Member of the Alabama Senate from the 1st district
- In office November 3, 2010 – November 5, 2014
- Preceded by: Bobby E. Denton
- Succeeded by: Tim Melson

Member of the Alabama House of Representatives from the 1st district
- In office January 3, 2007 – January 3, 2011
- Preceded by: Nelson R. Starkey Jr.
- Succeeded by: Greg Burdine

Personal details
- Born: October 21, 1963 (age 62) Florence, Alabama
- Party: Democratic
- Spouse: Curley Hallman (b. 1947)
- Education: University of North Alabama, University of Memphis
- Profession: attorney

= Tammy Irons =

American politician (born 1963)

Tammy Irons (born October 21, 1963) is an American politician who served as a Democratic member of the Alabama State Senate, representing the 1st District from 2006, after a special election, until 2014. The district includes Florence.

==Personal==
Irons received her B.S. in accounting from the University of North Alabama and her Juris Doctor degree from the University of Memphis.

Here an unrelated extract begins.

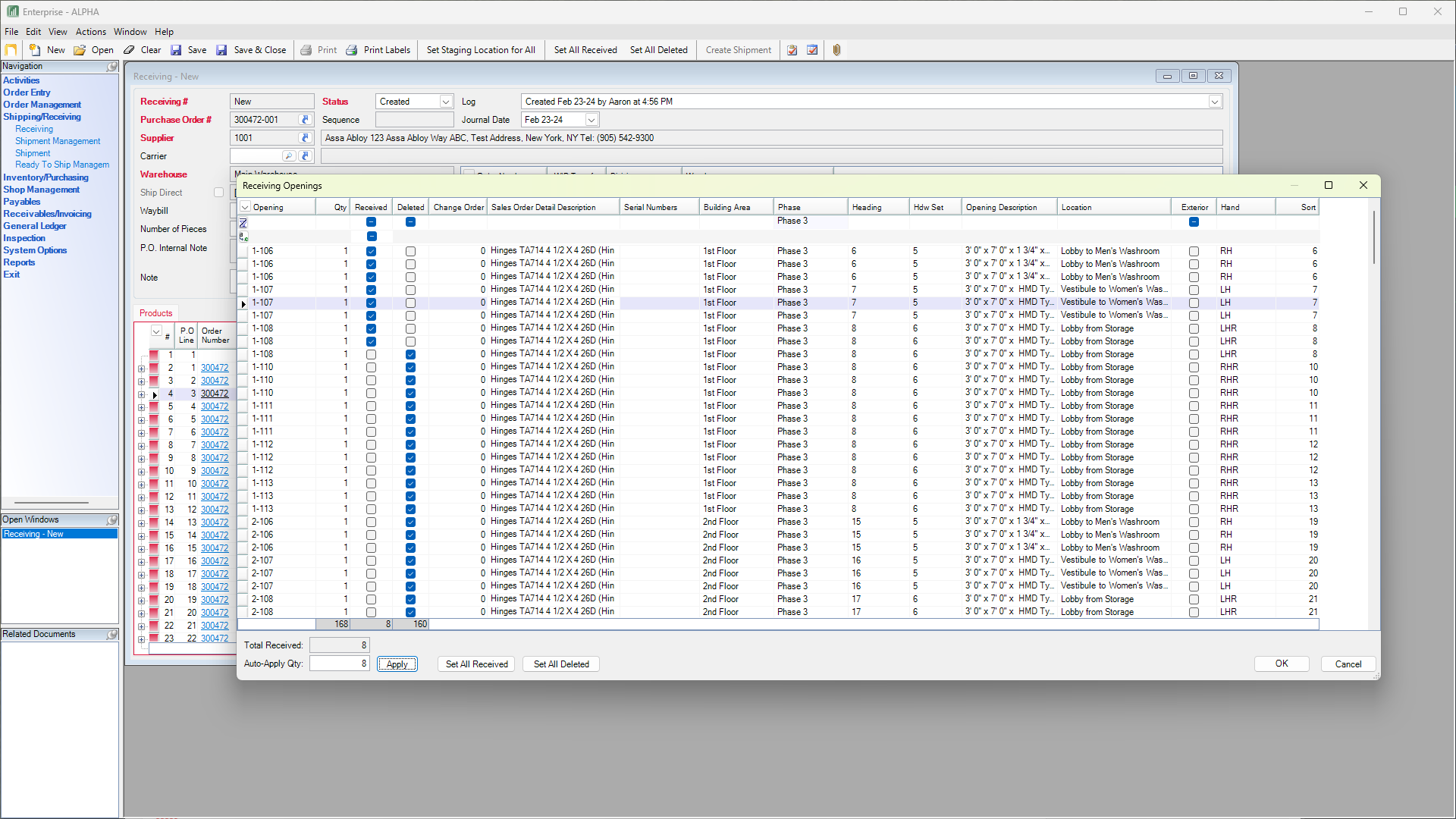Open the Status dropdown

coord(446,102)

After law school, Irons served as a judicial law clerk for the Tennessee Court of Appeals. She is a business attorney and owns the Irons Law Firm. Irons is a member of various boards including the Shoals Entrepreneurial Center; Shoals Economic Development Authority; SafePlace, Inc. and the Boys and Girls Clubs. She is president of the Lauderdale County Bar Association and a member of the President's Cabinet at the University of North Alabama.

Irons is a member of the Sherrod Avenue Church of Christ. She is married to Curley Hallman, the former football coach at Southern Miss (1988–90) and LSU (1991–94).

==Political career==
In March 2006, Irons defeated Republican Florence attorney William Smith in a special election to fill the Alabama House seat left vacant after the death of long-time Representative Nelson Starkey. Irons went on later that year to defeat Smith again in the regularly scheduled general election to hold the office for a full term.

In 2008, Irons was touted as a possible Democratic contender to replace retiring U.S. Representative Bud Cramer (5th District of Alabama), but after much consideration, she chose not to run.

Irons was elected to the State Senate November 2, 2010 to replace retiring Sen. Bobby Denton.